**Text passage:**
++++
What is Drought?
A drought can be defined as :-
- A long period of abnormally low rainfall, especially one that adversely affects growing or living conditions.
- A prolonged dearth or shortage
We would naturally expect to see an occasional drought after a long, hot summer. However in Sussex we suffer increasingly from unseasonal droughts when not enough rain falls at the right time of year. In winter 2011, a fraction of normal winter rainfall fell, leading to a spring drought and an early hosepipe ban.
People often ask how there can be a drought when it’s been raining all year? The answer is that Sussex is unique because most of our drinking water (over 70%) is pumped out from natural underground reservoirs called aquifers. Some of these natural reservoirs can take decades or centuries to refill once they have been emptied. So even though it is raining now, it can take a long time for the water to filter through the ground and top up the aquifers once we have emptied them.
The rest of our drinking water in Sussex is piped in from neighbouring counties, or drawn from reservoirs such as Arlington. Reservoirs rely on healthy river flows to be able to pump water out for human consumption. A lot of the summer flow in our rivers now come out of sewage treatment work outfalls!, and the rivers are often at low flows when we most need to pump water from them i.e. during a summer drought. Small reservoirs like Arlington hold just a few days supply of water, and if people are using a lot of water, this lasts even less time.
++++
**Supplied information:**
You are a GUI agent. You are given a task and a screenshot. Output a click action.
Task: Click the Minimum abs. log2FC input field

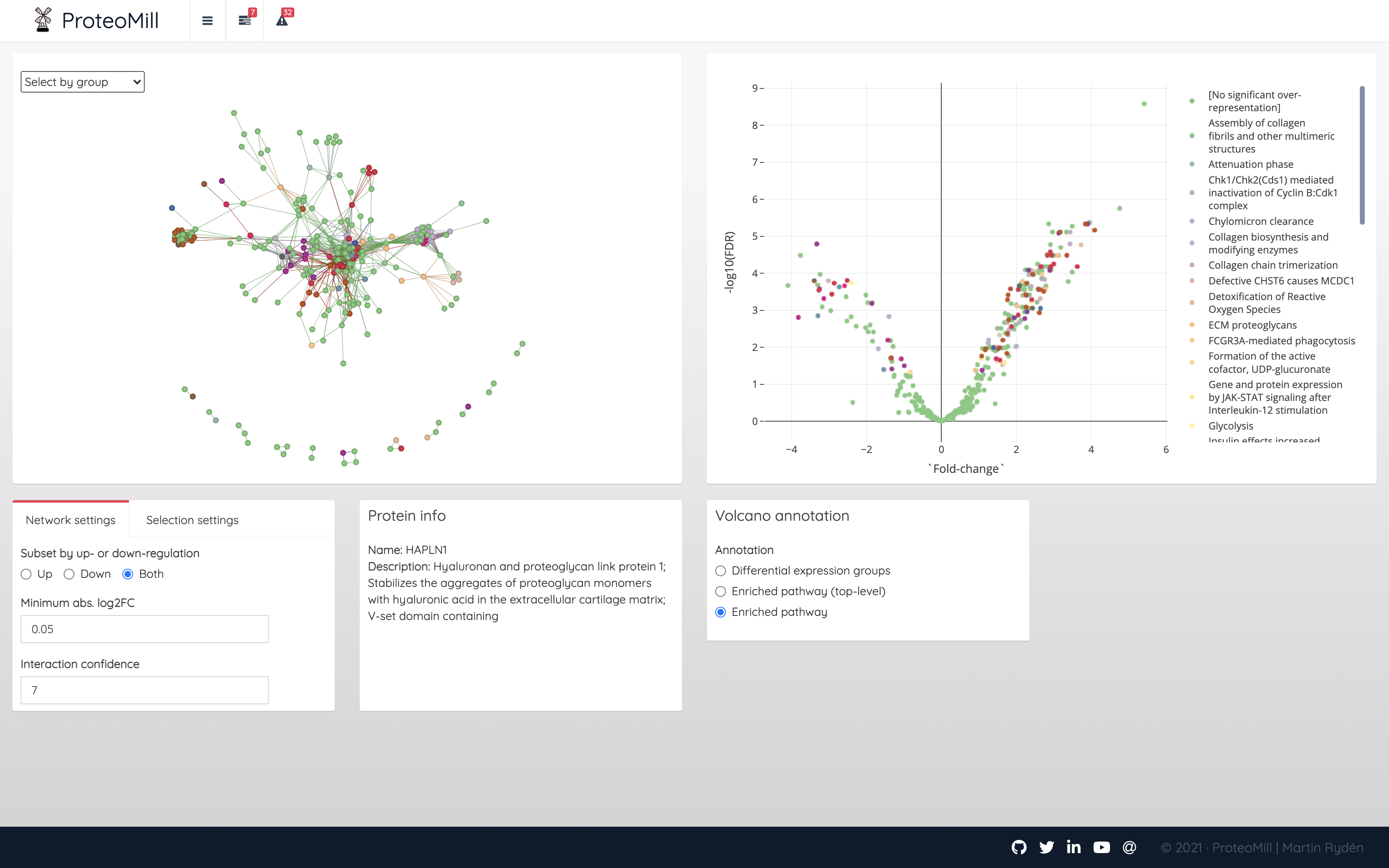point(145,629)
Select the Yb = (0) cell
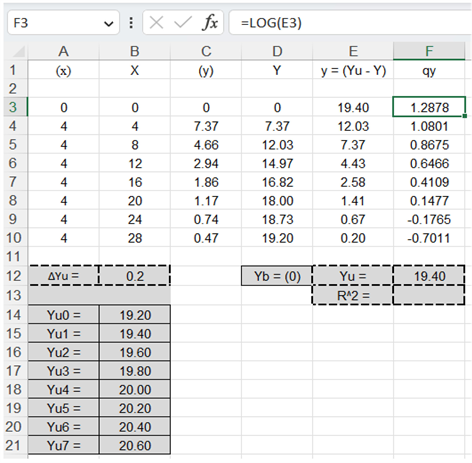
++++
**Task instructions:** According to the drought passage, what share of the drinking water in Sussex is pumped from underground aquifers?

**Answer to this problem:** Over 70%.